If nothing else, Wikileaks has demonstrated that our government has secrets that we need to know about—secrets that we may find appalling, and that undermine our personal wellbeing and the wellbeing of our democracy. In an interview with Amy Goodman on Democracy Now, Glenn Greenwald had this to say about Assange and Wikileaks:

What it means is that the government, the United States government, and all of its permanent national security state institutions reflexively do virtually everything behind a shield of secrecy. Essentially, the presumption is that whatever the government does in our name is secret, when the presumption is supposed to be the opposite. And you see that as clearly as you possibly can in these leaks, how much innocuous information is simply marked and stamped “secret.”

And the reason that there’s not many safeguards placed on it is because what WikiLeaks is releasing—and I think this is so important—is that, you know, despite how much corruption and wrongdoing and impropriety and criminality it has revealed, this is really the lowest level of secrecy that the United States government has. The truly awful things exist on a far higher level of secrecy, at the top-secret level or even above. And it is true that if the United States government’s claim is correct, that what WikiLeaks has done has jeopardized so much that’s good and important in the world, a lot of the blame lies with the United States and the government and the military for not having safeguarded it more securely.

And the first question that you asked is, I think, critical, too, which is, we can debate WikiLeaks all we want, but at the end of the day, it doesn’t really matter, because the technology that exists is inevitably going to subvert these institutions’ secrecy regimes. It’s too easy to take massive amounts of secret and dump it on the Internet. You know longer need the New York Times or the network news to agree. And I think that what we’re talking about is inevitable, whether people like Steven Aftergood or Joe Lieberman or others like it or not.

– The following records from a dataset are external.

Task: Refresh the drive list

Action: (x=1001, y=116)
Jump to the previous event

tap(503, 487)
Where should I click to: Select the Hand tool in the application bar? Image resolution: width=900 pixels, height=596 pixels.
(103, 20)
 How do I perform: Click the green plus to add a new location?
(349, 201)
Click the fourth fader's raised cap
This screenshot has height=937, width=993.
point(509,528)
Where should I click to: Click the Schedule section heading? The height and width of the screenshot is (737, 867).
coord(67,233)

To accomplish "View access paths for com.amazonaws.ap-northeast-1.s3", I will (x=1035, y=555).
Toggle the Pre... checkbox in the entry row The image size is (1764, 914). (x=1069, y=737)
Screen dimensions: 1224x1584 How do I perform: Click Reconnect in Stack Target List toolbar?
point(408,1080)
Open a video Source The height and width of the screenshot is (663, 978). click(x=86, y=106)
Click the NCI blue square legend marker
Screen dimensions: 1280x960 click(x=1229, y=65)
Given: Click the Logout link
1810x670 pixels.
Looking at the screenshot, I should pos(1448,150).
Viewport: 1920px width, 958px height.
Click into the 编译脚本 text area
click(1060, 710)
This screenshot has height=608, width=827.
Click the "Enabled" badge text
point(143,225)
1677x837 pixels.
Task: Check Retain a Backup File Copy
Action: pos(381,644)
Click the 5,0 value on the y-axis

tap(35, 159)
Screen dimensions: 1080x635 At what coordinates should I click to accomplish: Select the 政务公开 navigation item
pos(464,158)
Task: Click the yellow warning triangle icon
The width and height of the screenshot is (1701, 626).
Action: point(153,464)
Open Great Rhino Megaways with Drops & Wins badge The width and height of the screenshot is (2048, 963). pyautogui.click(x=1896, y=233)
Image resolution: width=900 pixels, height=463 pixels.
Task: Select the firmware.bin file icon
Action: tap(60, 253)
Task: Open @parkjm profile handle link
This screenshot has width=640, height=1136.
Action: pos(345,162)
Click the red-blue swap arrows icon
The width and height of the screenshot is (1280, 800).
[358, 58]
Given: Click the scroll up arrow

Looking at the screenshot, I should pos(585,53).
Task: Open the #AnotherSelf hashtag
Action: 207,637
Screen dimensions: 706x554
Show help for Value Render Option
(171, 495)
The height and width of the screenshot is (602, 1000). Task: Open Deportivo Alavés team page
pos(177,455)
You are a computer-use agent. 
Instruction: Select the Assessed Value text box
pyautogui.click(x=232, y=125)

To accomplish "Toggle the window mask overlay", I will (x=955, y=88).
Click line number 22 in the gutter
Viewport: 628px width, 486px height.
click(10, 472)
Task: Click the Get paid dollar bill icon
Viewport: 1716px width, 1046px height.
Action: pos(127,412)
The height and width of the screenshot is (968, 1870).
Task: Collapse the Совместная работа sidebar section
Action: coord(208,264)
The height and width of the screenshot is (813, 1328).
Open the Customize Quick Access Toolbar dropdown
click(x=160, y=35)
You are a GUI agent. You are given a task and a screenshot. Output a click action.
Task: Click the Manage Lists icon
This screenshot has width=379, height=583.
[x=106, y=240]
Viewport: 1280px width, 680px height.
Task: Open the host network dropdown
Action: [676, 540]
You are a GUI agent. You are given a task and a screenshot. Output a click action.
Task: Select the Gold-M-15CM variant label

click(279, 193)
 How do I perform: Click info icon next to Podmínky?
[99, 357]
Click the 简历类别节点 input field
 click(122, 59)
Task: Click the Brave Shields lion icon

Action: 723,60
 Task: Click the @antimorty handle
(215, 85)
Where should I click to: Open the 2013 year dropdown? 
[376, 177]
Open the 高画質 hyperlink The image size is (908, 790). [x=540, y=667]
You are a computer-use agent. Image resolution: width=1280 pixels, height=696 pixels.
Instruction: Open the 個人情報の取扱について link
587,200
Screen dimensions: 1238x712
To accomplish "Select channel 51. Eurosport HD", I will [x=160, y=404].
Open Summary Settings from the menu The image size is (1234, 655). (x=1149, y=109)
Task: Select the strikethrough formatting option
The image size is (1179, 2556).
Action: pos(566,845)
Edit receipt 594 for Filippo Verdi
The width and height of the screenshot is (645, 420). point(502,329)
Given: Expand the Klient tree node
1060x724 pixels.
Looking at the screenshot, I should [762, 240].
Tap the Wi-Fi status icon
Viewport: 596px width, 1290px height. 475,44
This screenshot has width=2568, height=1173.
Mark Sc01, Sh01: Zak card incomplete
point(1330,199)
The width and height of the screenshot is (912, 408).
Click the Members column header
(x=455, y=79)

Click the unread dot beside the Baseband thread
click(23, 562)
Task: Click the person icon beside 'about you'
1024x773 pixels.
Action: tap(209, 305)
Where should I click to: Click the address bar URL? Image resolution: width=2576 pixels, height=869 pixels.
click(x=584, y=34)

Whistle blowing is healthy. Transparency is healthy. Without real transparency and accountability, in both the government and corporate world, we end up with the unhealthy concentrations of power and money we are experiencing today. We have no way of knowing what our government or corporations are doing. If transparency cannot be found within our institutions, if whistle blowers are consistently muzzled, or prosecuted, or worse, even executed, then our democracy is in jeopardy. And if Wikileaks disappears, and it probably will, another organization like it will take its place. And that’s a good thing.